Sejak dilantik, kabinet Prabowo Subianto seperti pasar pagi: ramai, riuh, dan penuh suara yang tak selalu nyambung. Bedanya, di pasar pagi orang berebut pembeli. Di kabinet, para menteri tampaknya berebut panggung.
Sri Mulyani bilang negara tak mampu memberi gaji besar bagi guru dan dosen. Nusron Wahid, Menteri ATR/BPN, melontarkan candaan soal tanah milik negara. Satu membikin hati pendidik ciut, satu lagi membuat tata kelola pertanahan terdengar seperti bahan guyon.
Presiden? Diam. Tidak ada teguran, tidak ada klarifikasi, tidak ada sinyal bahwa ia memegang kendali. Di podium kekuasaan, candaan bisa lebih mematikan daripada kebijakan yang keliru. Sebab, yang tertawa mungkin hanya segelintir orang, tapi yang resah adalah seluruh negeri.
Nusron mengira guyonannya soal tanah negara akan mengundang senyum. Yang datang justru kecurigaan: apakah pengelolaan aset negara sebebas itu?
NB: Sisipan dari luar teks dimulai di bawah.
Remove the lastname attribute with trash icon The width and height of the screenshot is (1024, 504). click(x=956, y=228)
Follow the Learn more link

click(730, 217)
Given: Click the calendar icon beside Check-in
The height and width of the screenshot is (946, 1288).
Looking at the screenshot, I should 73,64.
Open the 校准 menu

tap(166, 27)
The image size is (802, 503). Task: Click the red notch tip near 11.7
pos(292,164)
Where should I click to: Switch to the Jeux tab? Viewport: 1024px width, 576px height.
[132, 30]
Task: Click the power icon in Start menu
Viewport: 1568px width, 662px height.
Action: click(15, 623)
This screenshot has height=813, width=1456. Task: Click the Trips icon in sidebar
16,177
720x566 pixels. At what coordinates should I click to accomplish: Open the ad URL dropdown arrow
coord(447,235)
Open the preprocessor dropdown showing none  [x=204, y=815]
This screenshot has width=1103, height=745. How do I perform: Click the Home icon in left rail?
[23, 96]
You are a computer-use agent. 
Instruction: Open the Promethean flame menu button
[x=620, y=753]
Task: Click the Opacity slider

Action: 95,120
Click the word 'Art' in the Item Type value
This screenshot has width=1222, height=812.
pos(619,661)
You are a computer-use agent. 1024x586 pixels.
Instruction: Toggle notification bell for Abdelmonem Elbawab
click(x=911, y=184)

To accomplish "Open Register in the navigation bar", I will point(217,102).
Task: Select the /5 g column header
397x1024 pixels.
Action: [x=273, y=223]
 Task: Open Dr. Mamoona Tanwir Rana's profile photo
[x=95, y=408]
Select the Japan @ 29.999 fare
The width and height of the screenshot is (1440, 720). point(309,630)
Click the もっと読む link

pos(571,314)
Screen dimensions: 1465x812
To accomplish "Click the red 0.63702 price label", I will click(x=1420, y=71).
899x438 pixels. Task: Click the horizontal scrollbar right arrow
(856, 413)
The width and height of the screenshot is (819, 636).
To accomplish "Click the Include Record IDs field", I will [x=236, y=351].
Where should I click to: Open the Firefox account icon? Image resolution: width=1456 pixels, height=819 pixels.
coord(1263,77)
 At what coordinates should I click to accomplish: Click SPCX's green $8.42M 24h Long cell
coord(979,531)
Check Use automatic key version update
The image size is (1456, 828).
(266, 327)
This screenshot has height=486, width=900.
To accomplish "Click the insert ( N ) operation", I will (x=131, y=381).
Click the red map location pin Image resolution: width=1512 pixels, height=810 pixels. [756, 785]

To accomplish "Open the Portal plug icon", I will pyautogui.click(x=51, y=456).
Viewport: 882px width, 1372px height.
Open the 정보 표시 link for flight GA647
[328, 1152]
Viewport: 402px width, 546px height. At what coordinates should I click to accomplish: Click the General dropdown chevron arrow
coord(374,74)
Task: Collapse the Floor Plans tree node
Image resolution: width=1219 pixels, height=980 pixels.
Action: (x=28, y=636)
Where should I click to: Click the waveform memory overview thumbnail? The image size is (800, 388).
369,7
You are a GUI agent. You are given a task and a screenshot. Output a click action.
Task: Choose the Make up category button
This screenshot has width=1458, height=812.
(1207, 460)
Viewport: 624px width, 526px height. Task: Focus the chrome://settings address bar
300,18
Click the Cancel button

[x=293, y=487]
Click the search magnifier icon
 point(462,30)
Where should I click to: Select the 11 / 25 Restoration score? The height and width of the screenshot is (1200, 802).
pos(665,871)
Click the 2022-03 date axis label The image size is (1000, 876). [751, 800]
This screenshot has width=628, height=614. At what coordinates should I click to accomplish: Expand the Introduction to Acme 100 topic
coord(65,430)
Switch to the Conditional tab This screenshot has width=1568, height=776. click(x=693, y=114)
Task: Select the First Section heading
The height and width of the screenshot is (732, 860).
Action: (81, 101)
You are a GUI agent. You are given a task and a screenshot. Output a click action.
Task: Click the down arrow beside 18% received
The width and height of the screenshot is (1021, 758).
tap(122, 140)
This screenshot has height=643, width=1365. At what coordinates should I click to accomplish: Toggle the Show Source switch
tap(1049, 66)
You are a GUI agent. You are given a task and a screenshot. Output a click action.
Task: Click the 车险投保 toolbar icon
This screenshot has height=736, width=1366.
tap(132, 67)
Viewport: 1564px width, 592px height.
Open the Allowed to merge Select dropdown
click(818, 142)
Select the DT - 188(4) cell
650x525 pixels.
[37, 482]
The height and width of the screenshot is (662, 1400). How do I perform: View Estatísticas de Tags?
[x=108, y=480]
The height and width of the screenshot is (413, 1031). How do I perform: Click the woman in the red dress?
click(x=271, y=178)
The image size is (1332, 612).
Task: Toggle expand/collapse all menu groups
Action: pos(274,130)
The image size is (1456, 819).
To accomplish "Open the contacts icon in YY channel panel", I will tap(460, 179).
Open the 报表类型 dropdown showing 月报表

Sri Mulyani mungkin sekadar menjelaskan kondisi fiskal. Tapi bagi para guru dan dosen, ucapannya adalah pengakuan bahwa mereka memang tidak diutamakan.
Dalam politik, persepsi sering kali lebih kuat dari kenyataan. Dan di era media sosial, satu kalimat bisa menenggelamkan ratusan program pemerintah.
Presiden Punya Gigi, Tapi Tak Menggigit
UUD 1945 memberi presiden gigi yang tajam: hak mengangkat dan memberhentikan menteri. Dalam tradisi presidensial, teguran publik, pembatasan kewenangan, atau reshuffle adalah alat untuk menjaga disiplin kabinet.
Ketika presiden memilih untuk tidak menggigit, publik akan bertanya-tanya: apakah ia takut kehilangan dukungan koalisi, atau justru menikmati kebisingan ini sebagai strategi?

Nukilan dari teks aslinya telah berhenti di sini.